For Palestinians, U.S. Embassy Move Cements Occupation Status Quo

Sunday, Jewish settlers marched in celebration around East Jerusalem alongside Israeli police protection. The march signifies the Israeli annexation of Jerusalem in 1967, consistently causing unrest for the city’s Palestinian population.

In recent years, those participating in the event left a number of Palestine businesses in ruins provoking counter-protests, which is immediately suppressed by the city’s police. The day is seemingly restricted to local Palestinians, who are barred from entering the streets leading up to the gates of the Old City.

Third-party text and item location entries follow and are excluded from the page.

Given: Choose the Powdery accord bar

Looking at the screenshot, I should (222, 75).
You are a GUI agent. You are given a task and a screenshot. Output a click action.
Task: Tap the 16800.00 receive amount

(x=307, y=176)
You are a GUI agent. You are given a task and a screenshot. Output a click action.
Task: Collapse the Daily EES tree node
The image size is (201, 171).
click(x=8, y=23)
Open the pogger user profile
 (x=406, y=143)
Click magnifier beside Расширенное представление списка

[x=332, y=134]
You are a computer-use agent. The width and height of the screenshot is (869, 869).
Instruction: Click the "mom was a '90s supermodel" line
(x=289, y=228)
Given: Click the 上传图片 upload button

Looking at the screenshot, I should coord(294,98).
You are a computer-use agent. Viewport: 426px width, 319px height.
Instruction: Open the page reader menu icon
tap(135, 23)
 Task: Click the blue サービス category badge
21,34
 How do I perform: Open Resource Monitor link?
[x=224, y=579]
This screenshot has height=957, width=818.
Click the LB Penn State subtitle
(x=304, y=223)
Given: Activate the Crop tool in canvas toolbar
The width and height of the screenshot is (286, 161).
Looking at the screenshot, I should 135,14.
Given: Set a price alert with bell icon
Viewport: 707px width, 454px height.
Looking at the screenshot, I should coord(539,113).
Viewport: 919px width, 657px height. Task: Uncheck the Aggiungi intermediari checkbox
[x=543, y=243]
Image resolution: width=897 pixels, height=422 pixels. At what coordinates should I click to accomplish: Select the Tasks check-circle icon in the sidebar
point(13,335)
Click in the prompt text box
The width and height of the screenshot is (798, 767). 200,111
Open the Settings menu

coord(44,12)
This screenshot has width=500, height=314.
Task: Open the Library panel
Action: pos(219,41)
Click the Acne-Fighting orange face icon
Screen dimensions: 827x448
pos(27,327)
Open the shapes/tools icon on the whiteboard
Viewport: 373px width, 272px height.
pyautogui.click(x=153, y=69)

One Palestinian activist, Osama Barham argues as he clutched the city’s outer gates, that his community “lives with a hundred sticks raining down [their] heads.” For Barham, the December announcement by U.S. President Donald J. Trump to move the nation’s embassy from Tel Aviv does not come as a shock.

He told reporters that the “U.S. embassy move is not what is important,” in the conversation of Palestinians living in Jerusalem. Rather, Barham suggests that “what is much more dangerous to us than an embassy move is our reality: the onslaught of the Judaisation of the city, the Israelification of our society, the exile of Palestinian residents, the demolishment of Palestinian homes and the raiding of the Al-Aqsa compound by settlers.”

Al-Aqsa, the holiest mosque in Jerusalem, was raided by settlers, where they raised the Israeli flag and prayed. A dispute occurred between settlers and Palestinians outside of the mosque, causing a small number of arrests.

Despite the ongoing struggle, Palestinians believe their will cannot be changed by the new embassy in the city. A mother observing the marches remarked that “Jerusalem is the heart of the Palestinian cause, and every Palestinian who lives here feels its significance in their very bones.”

Ivanka Trump, alongside her husband and presidential advisor Jared Kushner, attended the official opening of the embassy and a gala hosted by Israeli Prime Minister Benjamin Netanyahu. An invitation was extended to foreigners from around the globe, but welcomed European ambassadors boycotted the event.

Head of the Palestinian orphanage association, Afaf al- Dajani, stated that she, “[doesn’t] understand why the Arab world is silent about all of this and are watching these events as if it is a movie in a cinema.” A number of Palestinians condemn the “Arab silence” that plagues efforts to take the city back from Israeli rule.

The historical six-day war, 50 years prior, occupied the city from Palestinians. Today, the city remains populated with Jewish settlers established by American foreign affairs. The commencement of the new embassy in Jerusalem could be a historic step for permanent occupation of the Old City.